Paula se sorprendió mucho por la agenda tan ocupada que Pedro había planeado para su primera noche. Miró su reloj y protestó.


Pedro, ya son las cinco y media. Necesito cambiarme.


—No, no lo necesitas. Estás muy guapa. Les encantarás. 
También quiero que conozcas a los O’Hara. Quieren que pasemos por su casa a tomar una copa por la noche. Mañana tendremos la cena de Acción de Gracias en la Plaza, con los Peterson. Es una reunión anual.


—¿Muy grande? —preguntó Paula.


—Creo que el año pasado fueron unas cincuenta personas, en su mayoría clientes.


—Creí que ese día cenaríamos con tu familia.


—Les dije que intentaríamos ir en algún momento, durante el fin de semana. Lo arreglaremos de alguna manera —le aseguró él—. Peterson es un cliente muy importante para mí.


—¿Qué hay acerca de tus hijos? Tal vez podamos conseguir un pavo e invitarlos.


—Ellos irán a pasar el día con la familia de Patricia. Vendrán a la ciudad el domingo. Les dije que iríamos a patinar a la Plaza Rockefeller.

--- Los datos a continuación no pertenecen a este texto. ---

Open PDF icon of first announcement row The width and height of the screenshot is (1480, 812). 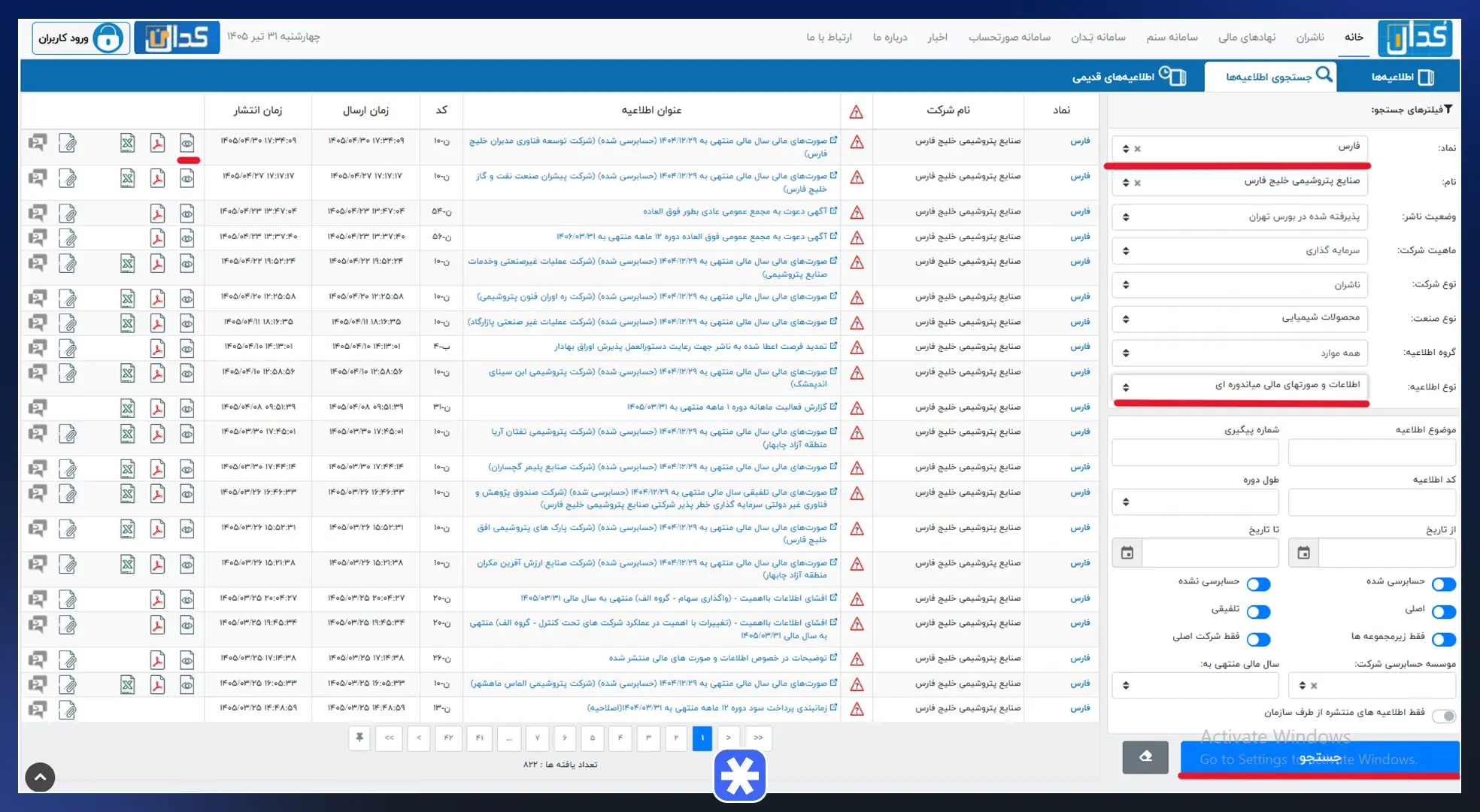point(157,143)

—¿Patinar sobre hielo? —preguntó Paula.


—Sí. Sabes patinar, ¿no es así?


—No —respondió ella.


—Ya arreglaremos eso —prometió Pedro—. Haré que te deslices sobre el hielo como una campeona olímpica, muy pronto.


—¿Sobre mis pies... o sobre mi trasero?


—Sobre tus pies, te lo prometo —dijo Pedro.


El corazón de Paula empezó a latir con fuerza. Sabía la clase de vida que Pedro llevaba en Nueva York, y desde un principio sabía que eso había sido lo que destruyó su matrimonio. Empezaba a comprender el motivo. Un aspecto dinámico de la personalidad de Pedro armonizaba con el ritmo frenético de Nueva York. En Savannah, Paula no podía saberlo. Ella se había enamorado de su encanto y energía, pero no estaba preparada para toda la vitalidad de Pedro


Entró en el baño, para retocarse al menos el maquillaje, antes de salir. Pedro la siguió, y se sentó en el borde de la bañera, lo suficiente grande como para que cupieran dos personas.


—¿Si hacemos todo eso, cuándo respiraremos? —preguntó Paula. En silencio se preguntó cuándo harían el amor. 


Tal vez Pedro ya no la deseara tanto; quizá en su medio ya se había dado cuenta de que ella estaba fuera de lugar.


—Sólo quiero asegurarme de que lo vas a pasar bien —indicó Pedro—. Hablo tanto acerca de ti, que todos quieren conocerte. Además, de eso se trata este fin de semana, ¿no es así? Tú querías ver cómo vivo.


Paula supuso que debería sentirse halagada porque él estaba ansioso por enseñarle su vida; no obstante, no sucedió así. El tenía razón, eso era lo que ella había querido. 


No se atrevió a enfriar el entusiasmo de Pedro.


—Que empiece el juego —murmuró Paula, en voz muy baja.


—¿Qué?


—Nada —dijo ella y sonrió. Lo tomó del brazo—. Vamos, estoy ansiosa por conocer a tus amigos.